A lot less raucous sex (so far) and a lot more of the living the values I can relate to.
It reminds me of Nelson, as it was perhaps 10, 20 years ago. It is somewhat the same now, but real estate, rent, the "buying-in" has gotten exorbitant, ridiculous, and the titled hippies, now millionaires, barons, baronesses, counts, countesses, they've been corrupted, eccentricity when poor becomes despotism when they think they're rich.
So, Big Sur, I mean, everyone went there - Steinbeck, Pynchon, Man Ray, Dylan Thomas, Jack Kerouac, Hunter S. Thompson, William Burroughs, Ginsberg, everyone went for a while, their time in the wilderness.
Few stayed, I'm not sure that Miller did for long beyond the scope of this book (I haven't finished it yet), but - it seems a place I should definitely visit.
Anyways, This, more autobiographical than his other books, more in the tradition of a writer on writing - and as such he comes off much better than he does say in "Tropic of Cancer" & "Tropic of Capricorn". Those - autobiographical to an extent, but also largely novels. This is him settled down, writing about more human relationships with wives and neighbors. And he has some pretty good neighbors.
It is a treat when a good book refers you to another good book you should read, that you haven't yet, and you make a note - the convenience of the internet is that whatever I don't know I can find out. And so note after note...
Like: Henry Miller's Watercolors (I didn't know he painted....), Artist Abe Rattner (neighbor), Ecce Homo by George Grosz, (funny, in that a painting by that name was infamously restored a few years ago, to art-lovers dismay and internet trolls delight...you know the painting...)
And for Authors: Arabia Deserta - Charles Montagu Doughty, Lillian Bos Ross, Robinson Jeffers, Rimbaud, "The House of Certain Death" by Albert Cossery, some of whom were Miller's neighbors, others people he knew through correspondence, and those he merely read and admired.

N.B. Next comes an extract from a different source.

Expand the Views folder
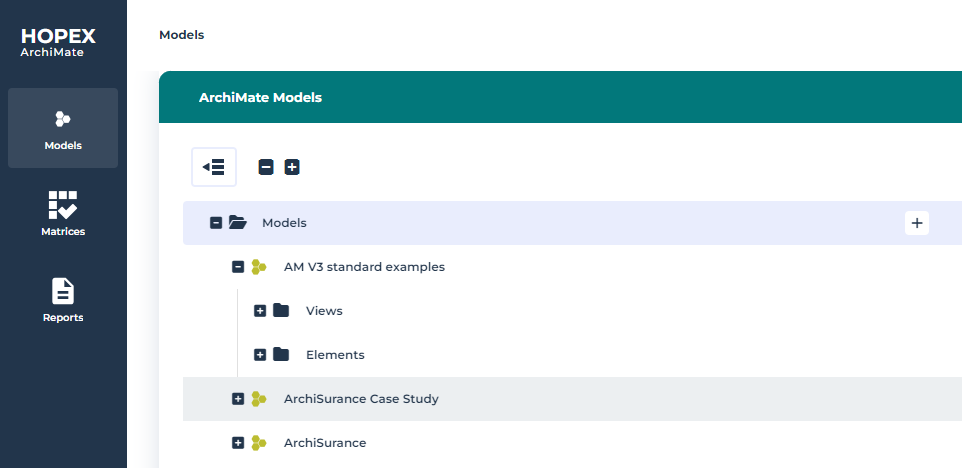 (260, 311)
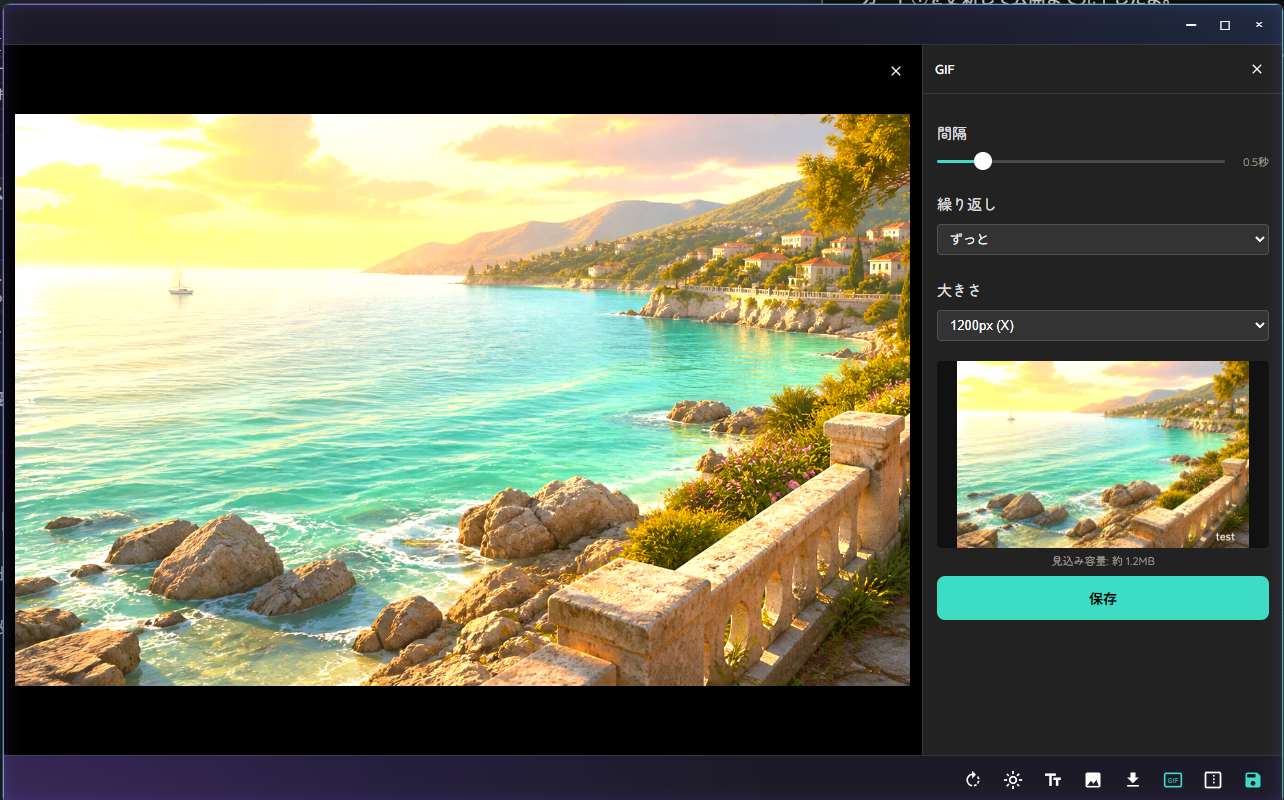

And - by this point, early 50's, he's well admired throughout the world. He wants - as always, only for cash, everyone knows his name but for some reason (the war) his royalties from France are slow to arrive. But he talks of his fame, people showing up unannounced to look at his pictures, see the writer, the sacks of mail, the hippies and drop outs and drop ins that frequent the Big Sur area, so, in almost every way a very relatable book...
Still another half to go, a little thicker than I'm used to reading, but enjoyable every inch of the way...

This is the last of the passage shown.